Hasil riset temukan enam dari 10 konsumen Indonesia belum dapat membedakan produk lokal dengan produk impor dari Cina. Data ini juga diimbangi dengan Compas data based on Shopee and Tokopedia yang menunjukkan bahwa 4 dari 10 merek kosmetik dengan penjualan tertinggi di Indonesia saat selama Ramadhan merupakan merek Cina.
CEO Jacquelle Beauty, Budi Thomas, mengungkapkan menyatakan bahwa tantangan dalam merek lokal menghadapi kompetisi adalah dari sisi pasokan dan teknologinya lebih terbatas. “Customer sudah pintar dan bisa membedakan brand-brand yang kredibel. Sehingga dari sisi brand, bisa fokus membangun reputasinya lewat pengembangan produk yang relevan dengan kebutuhan konsumen. Ini praktik yang terus diupayakan Jacquelle Beauty,” ungkap Budi.
Jacquelle Beauty melakukan kolaborasi bersama Jazzy lewat Jacquelle Glitter Gloss Tint x Jazzy-Inside Out Edition. Upaya ini adalah salah satu usaha membangun relevansi terutama bagi Generasi Z yang ingin mengekspresikan diri.
Pengalaman konsumen menjadi poin yang juga disoroti sebagai kunci pertumbuhan merek. Hal ini didukung dengan fakta bahwa era pasca-pandemi, aktivitas belanja offline kembali menjadi pilihan utama konsumen. Data dari Populix menunjukkan bahwa preferensi belanja offline meningkat lebih dari dua kali lipat.
Dalam diskusi panel yang digagas Hypefast Plt Head of Retail Kurator Sarinah, Diah Minarni, mengungkapkan saat ini banyaknya jumlah UMKM tidak diimbangi lapak penjualan. Di Jakarta sendiri ada 15-20 Juta UMKM, dan Sarinah bekerja sama dengan pemerintah saat ini mulai fokus untuk memperbanyak tempat untuk para pengusaha UMKM.
Diah menambahkan, selain inovasi, merek juga tidak boleh melupakan strategi komunikasi. Strategi Sarinah dalam memisahkan konsumen berdasarkan tujuh lapisan dianggap cukup efektif dalam mengidentifikasi target market berdasarkan area dan daya beli. Data-data ini yang kemudian mendukung pertumbuhan merek lokal yang hadir di Sarinah.

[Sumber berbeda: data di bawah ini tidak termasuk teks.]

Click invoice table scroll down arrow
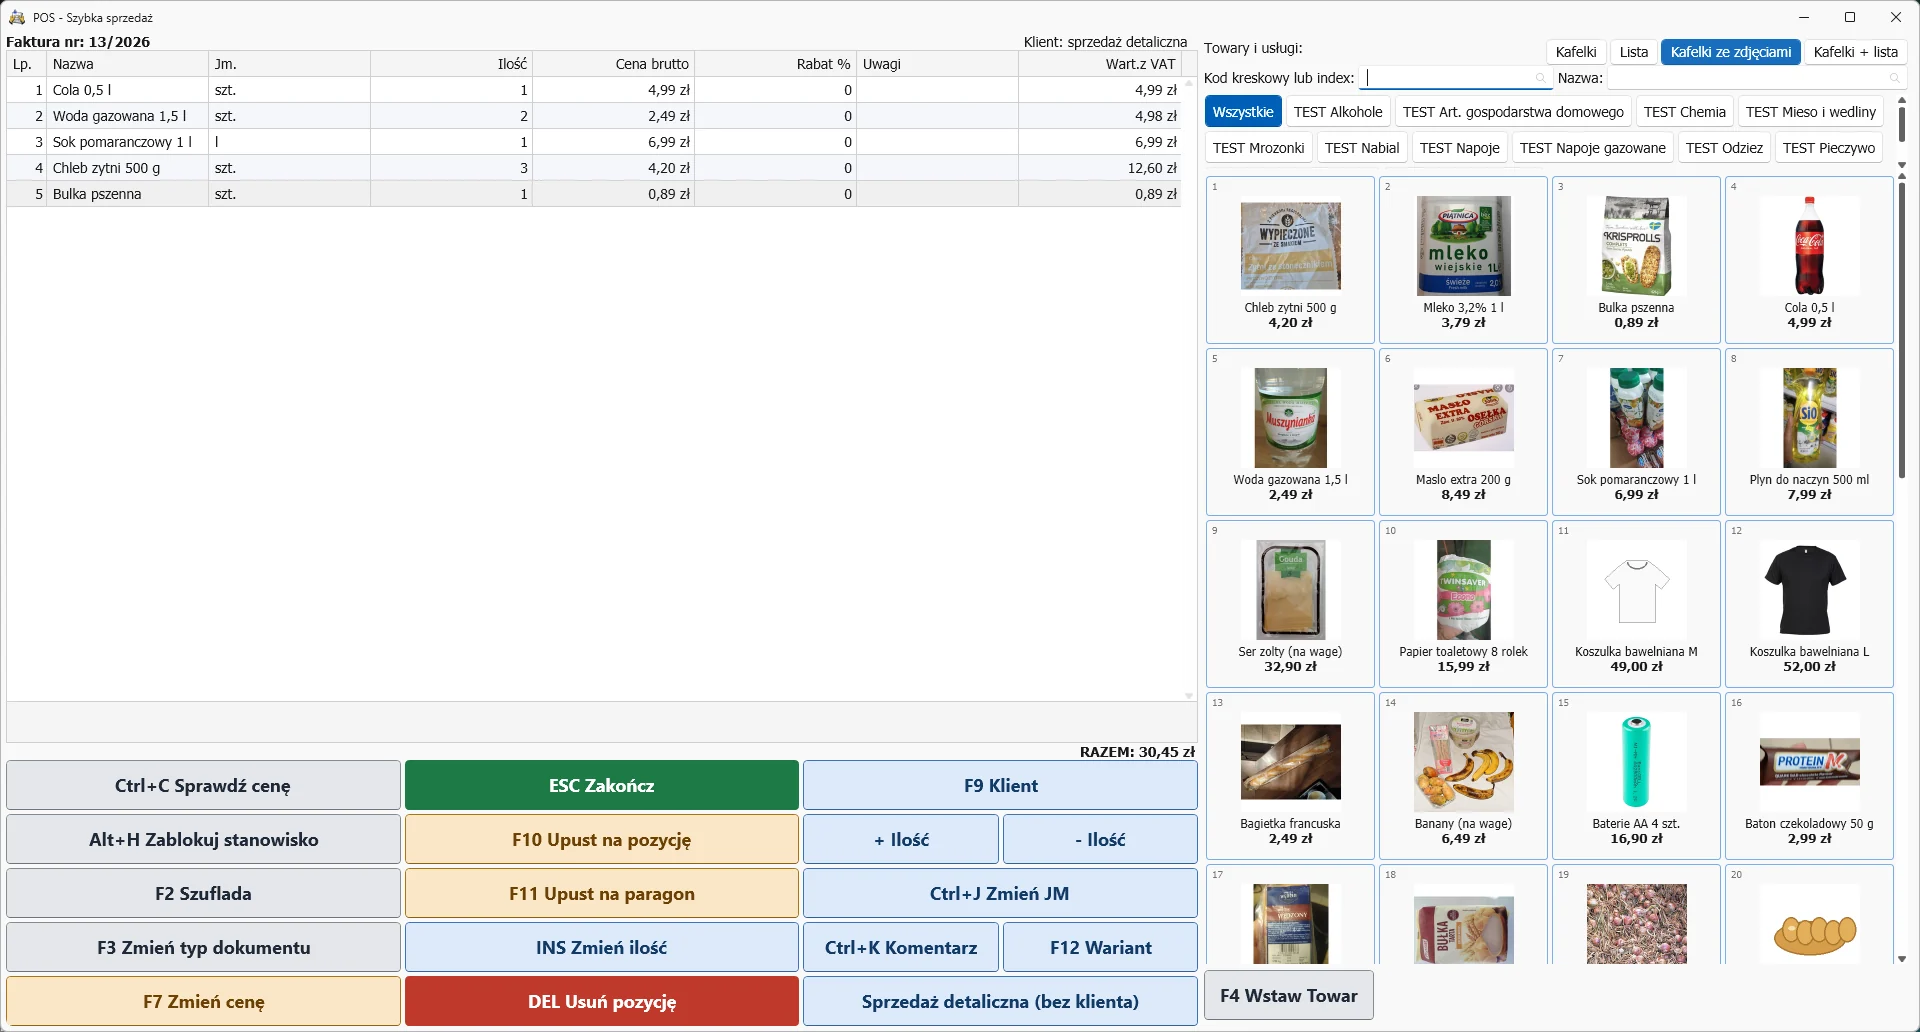This screenshot has width=1920, height=1032. 1189,695
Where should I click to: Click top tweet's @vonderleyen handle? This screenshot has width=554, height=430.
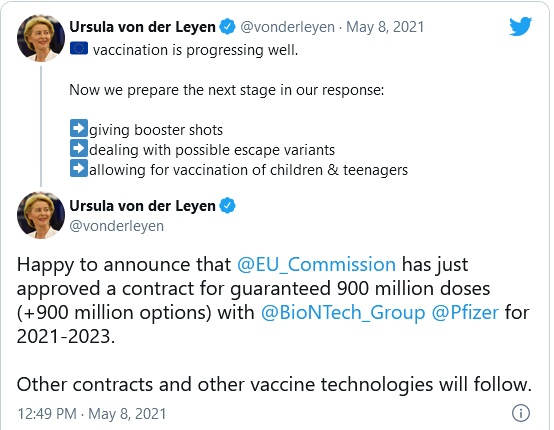point(287,27)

“Data, evident, dan brand bisa pastikan mitranya sudah siap untuk ekspansi dan inovasi. Karena consumer Indonesia tipe yang setia ketika brand komitmen dengan produk dan menjawab masalah konsumennya. Cintai produk Indonesia tidak boleh hanya berhenti menjadi tagline, tetapi juga menjadi budaya,” kata Diah.
Achmad mengungkapkan pendekatan hyperlokal bisa mulai digencarkan kembali oleh merek lokal. Pasalnya produk asal Cina juga sudah mulai masuk ke tujuh dari 10 toko di daerah Indonesia.
“Hypefast mendorong local brand untuk mulai pendekatan secara hyperlocal, tidak hanya fokus ke mainstream channel,” ujar Achmad.